I’m finding it difficult to understand why the two differ in their flavour outputs. If I’m not wrong, both increase extraction?

I have been playing around with an older coffee (roasted mid Nov 22);

  • 14g in, 30.8g out, 31 seconds (was aiming for a 1 : 2.3 ratio)- awful tasting, astringent finish, no specific notes, just not a nice coffee
  • 14g in, 41.7g out, 27 seconds (was aiming for a 1 : 3 ratio) - much nicer, lovely sweetness, way more balanced, specific notes were present, actually enjoyable

I think going a touch coarser may even improve it more. I started off somewhere in between those 2 results, and started to grind finer first. When I got a horrible result I went the other way and it transformed the coffee. Sometimes coffee gives great results sticking to the “typical” parameters, sometimes not.

Can someone please explain to me like I’m five, what the difference is between grinding finer, and increasing yield? And is there any way to gauge how a coffee will give the best results?

At too short a ratio, grinding ever finer can reach a ceiling, then because water can’t permeate the puck, extraction drops if you go finer still, then your coffee will be both sour & bitter - sour from under-extraction and bitter because it’s full of silt.

At a given grind setting, increasing extraction (to a point) is more easily done by passing more water through the puck…there is a trade off though, longer brew ratios ultimately make a weaker drink. There won’t be any overlap in strength between a 1:2 shot and a 1:3 shot at typical extraction levels.

There isn’t anything particularly atypical about a 1:3 shot. I have pulled many, many shots between 1:4 and 1:6, ratio is more linked to flavour balance vs coffee solubility.
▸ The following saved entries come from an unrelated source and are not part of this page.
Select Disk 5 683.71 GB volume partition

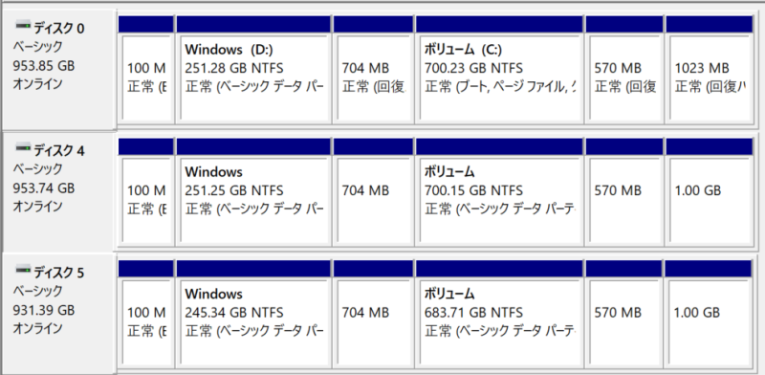(499, 314)
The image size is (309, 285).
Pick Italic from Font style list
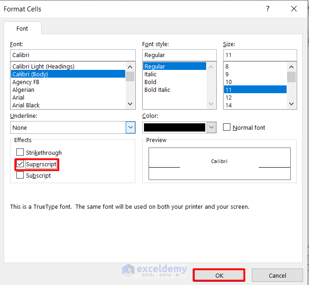[x=150, y=74]
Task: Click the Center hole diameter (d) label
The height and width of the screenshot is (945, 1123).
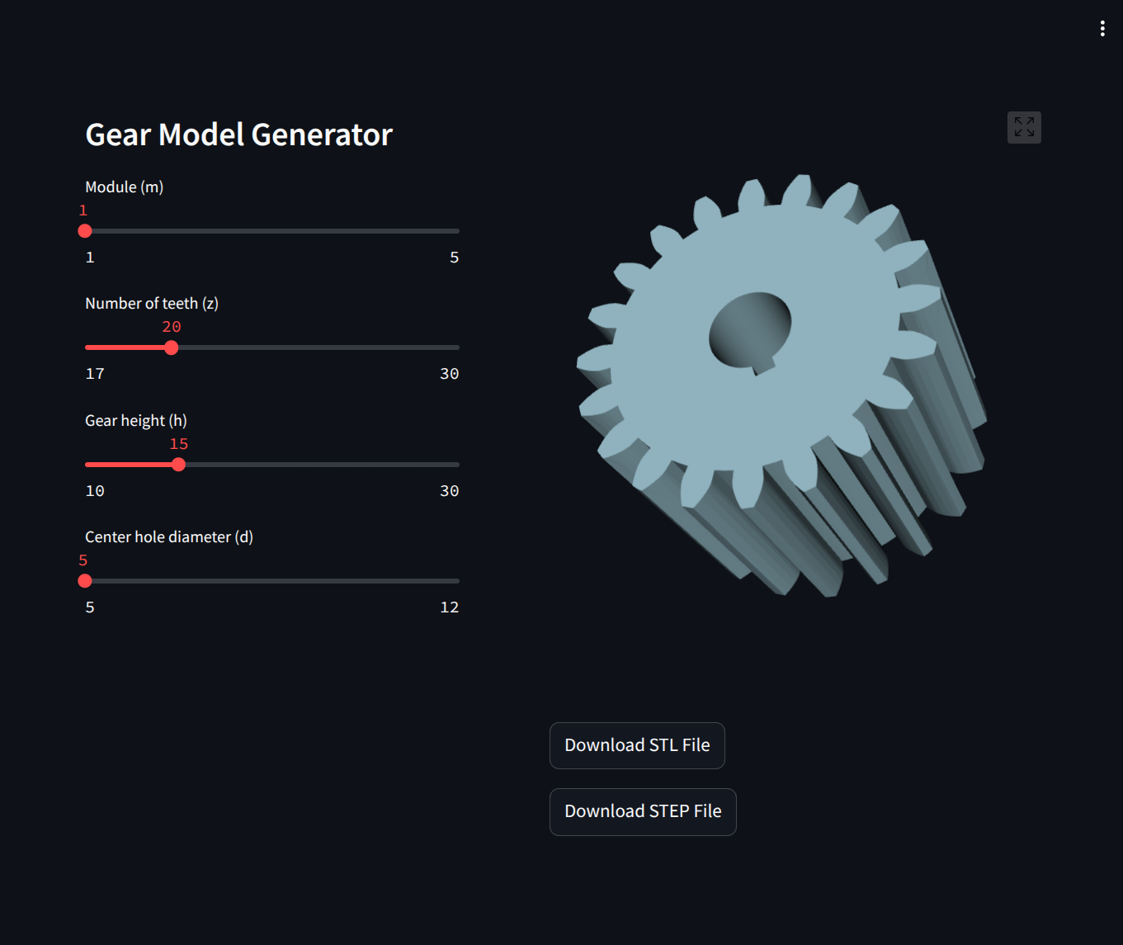Action: (169, 537)
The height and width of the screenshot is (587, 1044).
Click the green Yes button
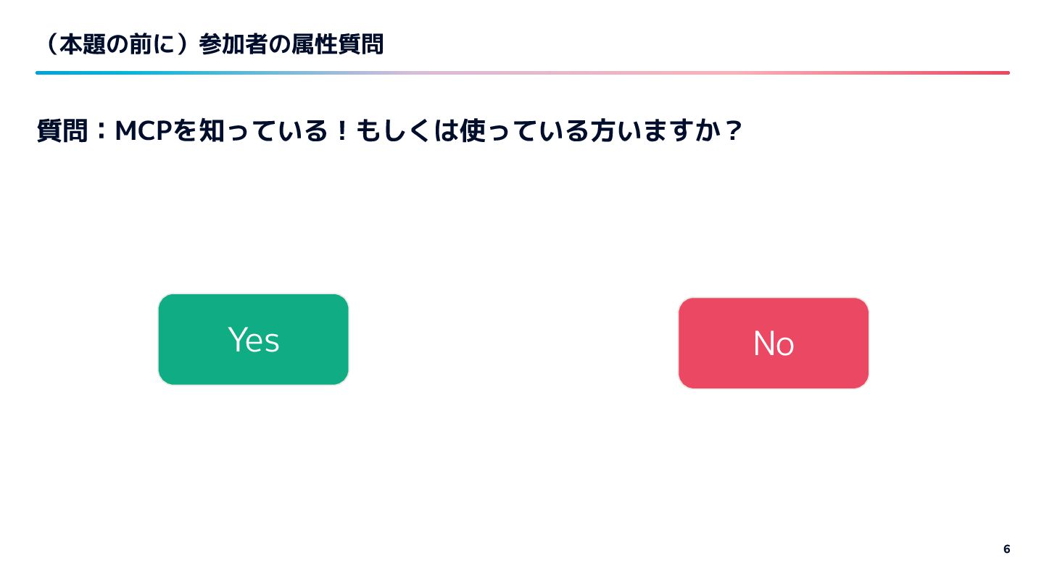[x=253, y=339]
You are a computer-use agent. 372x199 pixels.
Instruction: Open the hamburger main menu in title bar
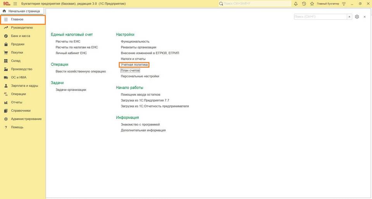15,3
So a darker more Italian style coffee I may pull more like 1:2 to 1:3. A light roasted, or less soluble bean I might pull `longer.

It can be easier to detect separate flavours in a more diluted shot.

For less soluble coffees it can actually be very hard to over-extract, even at 1:5, though siltier cups might be less`tasty & flat, long before over-extraction happens. (Extraction is based on solubles dissolved in the coffee, solids are not dissolved but can still have an adverse effect on flavour if in too high a proportion).

In short, I play with ratio a lot, but my grind adjustments are relatively small.

So if we stick with the coffee I was using (for ease of my understanding) - using my grinder there was a 1.5 notch difference (I have no idea what that translates to, but I have no other way to convey to you how much/little I changed the grind setting) in the SPTK38. Given I had to change grind setting to get that second output which gave me a tastier shot, if I had not changed grind setting but still aimed for 1:3 it would have taken perhaps 40 seconds? Would that shot have tasted the same as the one where I did change grind settings and used a 1:3 ratio?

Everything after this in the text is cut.